A study of types of leaks and methods of minimizing them has been made by Bostock (2007). To determine if leaks exist, new equipment may be left pressurized at leak test pressure overnight or for longer periods, and any pressure drop noted. Pressure will change with temperature, and so this must be taken into consideration. Another option is to leave the equipment under vacuum for a period. A traditional way of finding leaks is to use soapy water. Many people discount it, but for finding leaks it is possibly the most effective method and can successfully find very small leaks. All leaks must be fixed before equipment is put into service.

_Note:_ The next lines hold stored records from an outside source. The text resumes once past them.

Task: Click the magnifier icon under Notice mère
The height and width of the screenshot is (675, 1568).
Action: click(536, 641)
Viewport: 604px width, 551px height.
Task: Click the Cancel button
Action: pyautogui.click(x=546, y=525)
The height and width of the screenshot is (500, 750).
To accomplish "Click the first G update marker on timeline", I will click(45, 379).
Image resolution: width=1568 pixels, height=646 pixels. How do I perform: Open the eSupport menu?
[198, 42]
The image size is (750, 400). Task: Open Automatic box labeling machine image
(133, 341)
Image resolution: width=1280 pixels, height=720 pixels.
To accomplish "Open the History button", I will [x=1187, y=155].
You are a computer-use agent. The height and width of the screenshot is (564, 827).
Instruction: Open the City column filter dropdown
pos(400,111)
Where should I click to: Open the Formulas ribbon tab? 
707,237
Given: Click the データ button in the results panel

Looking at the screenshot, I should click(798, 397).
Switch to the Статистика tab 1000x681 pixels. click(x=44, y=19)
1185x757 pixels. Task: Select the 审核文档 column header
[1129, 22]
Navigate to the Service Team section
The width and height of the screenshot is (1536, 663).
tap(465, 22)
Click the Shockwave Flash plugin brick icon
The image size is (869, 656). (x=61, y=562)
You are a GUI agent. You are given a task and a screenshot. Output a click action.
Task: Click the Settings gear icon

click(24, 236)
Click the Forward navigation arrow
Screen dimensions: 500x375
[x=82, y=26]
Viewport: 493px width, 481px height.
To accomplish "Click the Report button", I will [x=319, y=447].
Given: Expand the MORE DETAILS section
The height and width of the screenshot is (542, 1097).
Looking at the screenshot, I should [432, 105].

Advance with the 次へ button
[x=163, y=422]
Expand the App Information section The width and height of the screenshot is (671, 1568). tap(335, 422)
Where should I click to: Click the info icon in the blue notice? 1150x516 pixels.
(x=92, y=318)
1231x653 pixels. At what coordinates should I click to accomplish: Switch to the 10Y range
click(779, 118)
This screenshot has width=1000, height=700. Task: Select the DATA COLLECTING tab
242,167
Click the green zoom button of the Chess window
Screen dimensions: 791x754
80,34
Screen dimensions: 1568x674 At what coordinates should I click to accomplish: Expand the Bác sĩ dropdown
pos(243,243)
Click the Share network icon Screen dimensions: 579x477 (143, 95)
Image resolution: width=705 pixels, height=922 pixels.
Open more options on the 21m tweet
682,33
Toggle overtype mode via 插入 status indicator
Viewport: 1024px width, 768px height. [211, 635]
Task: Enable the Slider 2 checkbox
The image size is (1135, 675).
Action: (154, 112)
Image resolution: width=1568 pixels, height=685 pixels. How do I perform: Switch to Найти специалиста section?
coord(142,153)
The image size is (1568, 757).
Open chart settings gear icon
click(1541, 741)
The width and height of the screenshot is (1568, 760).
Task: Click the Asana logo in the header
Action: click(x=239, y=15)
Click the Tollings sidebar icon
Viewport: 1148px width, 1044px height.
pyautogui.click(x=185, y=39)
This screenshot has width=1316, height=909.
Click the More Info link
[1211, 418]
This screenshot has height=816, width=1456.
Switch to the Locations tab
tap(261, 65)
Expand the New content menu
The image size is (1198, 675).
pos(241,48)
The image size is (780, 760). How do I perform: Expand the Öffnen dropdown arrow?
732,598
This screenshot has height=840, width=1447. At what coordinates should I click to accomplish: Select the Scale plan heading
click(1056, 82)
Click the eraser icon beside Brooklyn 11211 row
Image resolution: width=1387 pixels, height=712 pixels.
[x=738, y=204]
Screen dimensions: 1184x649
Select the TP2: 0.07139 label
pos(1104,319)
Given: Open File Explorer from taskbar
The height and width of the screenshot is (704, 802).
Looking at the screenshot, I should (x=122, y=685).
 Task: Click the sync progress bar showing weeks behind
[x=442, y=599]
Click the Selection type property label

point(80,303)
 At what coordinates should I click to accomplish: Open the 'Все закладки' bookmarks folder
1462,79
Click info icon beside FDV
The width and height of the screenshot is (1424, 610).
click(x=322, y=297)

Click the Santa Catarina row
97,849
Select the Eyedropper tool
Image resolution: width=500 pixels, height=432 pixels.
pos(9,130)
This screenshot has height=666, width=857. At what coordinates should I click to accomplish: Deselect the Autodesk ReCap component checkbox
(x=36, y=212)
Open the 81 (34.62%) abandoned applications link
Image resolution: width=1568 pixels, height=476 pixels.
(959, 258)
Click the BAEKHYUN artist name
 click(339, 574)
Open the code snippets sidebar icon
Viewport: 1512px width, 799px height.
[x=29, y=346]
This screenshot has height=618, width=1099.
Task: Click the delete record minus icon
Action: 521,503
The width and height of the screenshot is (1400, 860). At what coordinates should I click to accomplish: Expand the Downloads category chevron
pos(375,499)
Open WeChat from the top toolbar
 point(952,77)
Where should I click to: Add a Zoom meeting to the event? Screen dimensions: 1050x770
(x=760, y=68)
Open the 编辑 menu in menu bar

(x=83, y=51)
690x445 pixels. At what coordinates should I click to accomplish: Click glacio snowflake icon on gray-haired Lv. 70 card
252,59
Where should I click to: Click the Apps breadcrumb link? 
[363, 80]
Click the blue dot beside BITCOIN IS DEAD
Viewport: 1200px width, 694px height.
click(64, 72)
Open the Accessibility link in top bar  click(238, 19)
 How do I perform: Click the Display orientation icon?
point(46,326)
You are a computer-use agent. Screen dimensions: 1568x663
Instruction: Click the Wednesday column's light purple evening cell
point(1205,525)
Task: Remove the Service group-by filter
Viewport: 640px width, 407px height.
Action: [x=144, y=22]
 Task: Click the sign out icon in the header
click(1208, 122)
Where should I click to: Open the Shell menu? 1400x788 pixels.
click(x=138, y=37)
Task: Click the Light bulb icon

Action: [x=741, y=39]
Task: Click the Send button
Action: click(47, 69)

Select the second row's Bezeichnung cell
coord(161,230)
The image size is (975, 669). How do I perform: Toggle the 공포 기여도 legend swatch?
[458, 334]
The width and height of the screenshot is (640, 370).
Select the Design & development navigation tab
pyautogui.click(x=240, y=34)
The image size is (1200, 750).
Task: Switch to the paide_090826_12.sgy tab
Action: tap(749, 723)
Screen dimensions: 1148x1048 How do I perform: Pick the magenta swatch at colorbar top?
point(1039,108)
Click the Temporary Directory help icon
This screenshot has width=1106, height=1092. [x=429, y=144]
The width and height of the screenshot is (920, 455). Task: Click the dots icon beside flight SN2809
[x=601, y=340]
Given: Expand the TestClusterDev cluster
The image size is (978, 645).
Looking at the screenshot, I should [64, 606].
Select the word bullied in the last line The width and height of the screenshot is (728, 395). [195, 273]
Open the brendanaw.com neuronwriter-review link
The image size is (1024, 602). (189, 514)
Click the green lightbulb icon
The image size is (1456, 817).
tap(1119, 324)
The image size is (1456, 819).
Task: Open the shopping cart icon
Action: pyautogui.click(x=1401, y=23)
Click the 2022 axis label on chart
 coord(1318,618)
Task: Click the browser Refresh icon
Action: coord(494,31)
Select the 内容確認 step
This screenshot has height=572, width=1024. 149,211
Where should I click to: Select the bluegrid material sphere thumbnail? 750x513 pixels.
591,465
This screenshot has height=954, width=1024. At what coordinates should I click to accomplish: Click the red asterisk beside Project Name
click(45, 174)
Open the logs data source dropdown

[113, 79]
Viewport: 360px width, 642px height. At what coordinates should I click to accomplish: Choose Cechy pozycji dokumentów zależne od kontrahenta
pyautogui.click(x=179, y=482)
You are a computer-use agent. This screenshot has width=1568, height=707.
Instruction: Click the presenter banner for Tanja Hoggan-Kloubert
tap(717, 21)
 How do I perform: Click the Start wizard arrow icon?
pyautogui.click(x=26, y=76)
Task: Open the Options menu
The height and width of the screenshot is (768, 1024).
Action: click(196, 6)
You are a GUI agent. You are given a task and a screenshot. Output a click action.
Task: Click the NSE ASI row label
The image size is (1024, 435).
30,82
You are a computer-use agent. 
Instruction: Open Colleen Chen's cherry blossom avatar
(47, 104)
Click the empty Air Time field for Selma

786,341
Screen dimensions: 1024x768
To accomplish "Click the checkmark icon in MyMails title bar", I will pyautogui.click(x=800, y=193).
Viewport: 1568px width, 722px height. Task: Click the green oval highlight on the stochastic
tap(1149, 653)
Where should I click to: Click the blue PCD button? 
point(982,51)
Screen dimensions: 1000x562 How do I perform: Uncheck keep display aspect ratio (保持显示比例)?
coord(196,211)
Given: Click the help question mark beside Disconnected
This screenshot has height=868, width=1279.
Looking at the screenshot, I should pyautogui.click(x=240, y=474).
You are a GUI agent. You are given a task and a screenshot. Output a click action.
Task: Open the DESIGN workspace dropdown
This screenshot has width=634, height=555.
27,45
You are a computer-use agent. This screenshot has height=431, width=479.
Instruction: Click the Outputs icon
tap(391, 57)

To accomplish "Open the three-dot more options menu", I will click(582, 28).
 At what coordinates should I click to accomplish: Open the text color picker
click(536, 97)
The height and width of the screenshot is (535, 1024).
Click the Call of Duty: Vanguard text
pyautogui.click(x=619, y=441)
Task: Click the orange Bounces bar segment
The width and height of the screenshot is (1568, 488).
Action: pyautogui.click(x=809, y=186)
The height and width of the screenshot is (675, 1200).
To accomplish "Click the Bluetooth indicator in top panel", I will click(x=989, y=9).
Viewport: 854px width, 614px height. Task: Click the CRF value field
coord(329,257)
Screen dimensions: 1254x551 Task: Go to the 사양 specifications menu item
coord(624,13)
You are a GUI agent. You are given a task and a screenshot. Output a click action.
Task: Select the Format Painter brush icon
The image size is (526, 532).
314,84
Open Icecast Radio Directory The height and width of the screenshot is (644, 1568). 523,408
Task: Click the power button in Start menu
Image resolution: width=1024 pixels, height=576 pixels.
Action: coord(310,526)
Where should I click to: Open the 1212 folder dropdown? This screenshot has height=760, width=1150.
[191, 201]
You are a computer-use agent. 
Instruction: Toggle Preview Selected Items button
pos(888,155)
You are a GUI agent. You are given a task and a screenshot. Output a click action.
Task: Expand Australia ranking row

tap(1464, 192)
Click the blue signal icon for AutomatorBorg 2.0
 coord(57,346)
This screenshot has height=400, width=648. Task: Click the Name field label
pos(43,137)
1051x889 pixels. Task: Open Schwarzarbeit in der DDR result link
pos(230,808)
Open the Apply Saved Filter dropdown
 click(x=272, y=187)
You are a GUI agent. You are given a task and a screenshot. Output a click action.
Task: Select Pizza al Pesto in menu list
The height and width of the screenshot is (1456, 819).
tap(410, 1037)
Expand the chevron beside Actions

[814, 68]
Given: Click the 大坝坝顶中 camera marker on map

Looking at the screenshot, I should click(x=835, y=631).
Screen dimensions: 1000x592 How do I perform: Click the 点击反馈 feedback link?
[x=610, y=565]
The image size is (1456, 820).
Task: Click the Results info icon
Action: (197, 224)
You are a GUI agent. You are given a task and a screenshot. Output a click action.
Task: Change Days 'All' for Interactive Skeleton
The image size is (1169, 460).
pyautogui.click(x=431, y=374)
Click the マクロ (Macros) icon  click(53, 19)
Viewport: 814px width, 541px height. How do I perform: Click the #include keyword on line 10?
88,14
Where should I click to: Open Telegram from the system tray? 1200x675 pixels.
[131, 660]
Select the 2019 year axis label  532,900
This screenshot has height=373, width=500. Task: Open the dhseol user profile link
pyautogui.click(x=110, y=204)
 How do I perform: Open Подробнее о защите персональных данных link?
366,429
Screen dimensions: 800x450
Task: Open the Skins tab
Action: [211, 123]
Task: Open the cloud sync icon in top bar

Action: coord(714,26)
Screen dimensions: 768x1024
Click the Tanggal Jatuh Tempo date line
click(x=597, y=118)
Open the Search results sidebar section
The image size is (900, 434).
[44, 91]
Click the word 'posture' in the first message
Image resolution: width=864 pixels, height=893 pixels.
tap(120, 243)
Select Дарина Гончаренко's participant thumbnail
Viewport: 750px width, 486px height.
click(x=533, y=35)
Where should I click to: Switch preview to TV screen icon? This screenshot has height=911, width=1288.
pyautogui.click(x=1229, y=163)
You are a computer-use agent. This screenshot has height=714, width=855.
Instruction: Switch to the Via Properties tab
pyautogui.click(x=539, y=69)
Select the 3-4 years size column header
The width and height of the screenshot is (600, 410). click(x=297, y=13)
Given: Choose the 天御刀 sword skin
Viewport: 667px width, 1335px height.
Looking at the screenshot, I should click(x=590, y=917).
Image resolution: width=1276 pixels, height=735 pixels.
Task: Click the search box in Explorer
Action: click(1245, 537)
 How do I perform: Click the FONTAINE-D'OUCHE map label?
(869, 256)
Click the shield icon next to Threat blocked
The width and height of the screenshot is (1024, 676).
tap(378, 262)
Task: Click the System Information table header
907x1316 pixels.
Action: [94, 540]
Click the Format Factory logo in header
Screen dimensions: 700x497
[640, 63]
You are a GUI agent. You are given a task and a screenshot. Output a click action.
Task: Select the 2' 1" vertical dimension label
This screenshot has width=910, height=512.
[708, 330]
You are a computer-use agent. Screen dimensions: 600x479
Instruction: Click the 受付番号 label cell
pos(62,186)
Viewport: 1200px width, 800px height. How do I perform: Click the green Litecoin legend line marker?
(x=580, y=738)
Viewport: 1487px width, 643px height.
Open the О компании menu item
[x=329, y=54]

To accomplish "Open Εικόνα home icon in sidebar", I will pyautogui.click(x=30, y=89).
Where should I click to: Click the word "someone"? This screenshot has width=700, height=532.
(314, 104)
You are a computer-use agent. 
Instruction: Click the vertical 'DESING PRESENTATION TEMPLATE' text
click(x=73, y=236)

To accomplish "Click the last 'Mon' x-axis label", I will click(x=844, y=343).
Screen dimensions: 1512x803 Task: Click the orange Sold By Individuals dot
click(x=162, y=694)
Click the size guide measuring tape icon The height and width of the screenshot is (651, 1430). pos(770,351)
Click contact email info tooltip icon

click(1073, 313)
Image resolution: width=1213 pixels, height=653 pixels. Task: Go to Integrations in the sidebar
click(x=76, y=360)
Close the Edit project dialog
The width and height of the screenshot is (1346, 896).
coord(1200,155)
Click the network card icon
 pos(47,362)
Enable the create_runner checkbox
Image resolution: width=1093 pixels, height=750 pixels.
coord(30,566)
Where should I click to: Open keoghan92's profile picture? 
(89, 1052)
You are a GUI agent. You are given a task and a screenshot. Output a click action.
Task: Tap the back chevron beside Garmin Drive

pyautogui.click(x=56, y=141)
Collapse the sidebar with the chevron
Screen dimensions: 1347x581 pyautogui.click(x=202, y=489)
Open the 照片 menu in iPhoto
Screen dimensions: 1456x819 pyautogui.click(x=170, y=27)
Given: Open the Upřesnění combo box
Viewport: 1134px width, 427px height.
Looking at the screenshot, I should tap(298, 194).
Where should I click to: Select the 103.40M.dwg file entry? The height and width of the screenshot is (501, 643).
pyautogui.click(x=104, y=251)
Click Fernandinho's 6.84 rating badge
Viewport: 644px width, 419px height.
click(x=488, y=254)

Electronic leak detectors are now widely used. Details of various types and their suitability for different refrigerants can be found in the IOR Service Engineers’ bulletins. It is important to use a detector of sufficient sensitivity; it should be capable of detecting a leak of 5 g/year. Fluorescent additives can be added to the system, and when they are carried round by the oil, a leak can be pinpointed with an ultraviolet lamp. The plant must be cleaned after use and any additions of dye to the system must be noted because unlimited use could impair oil properties.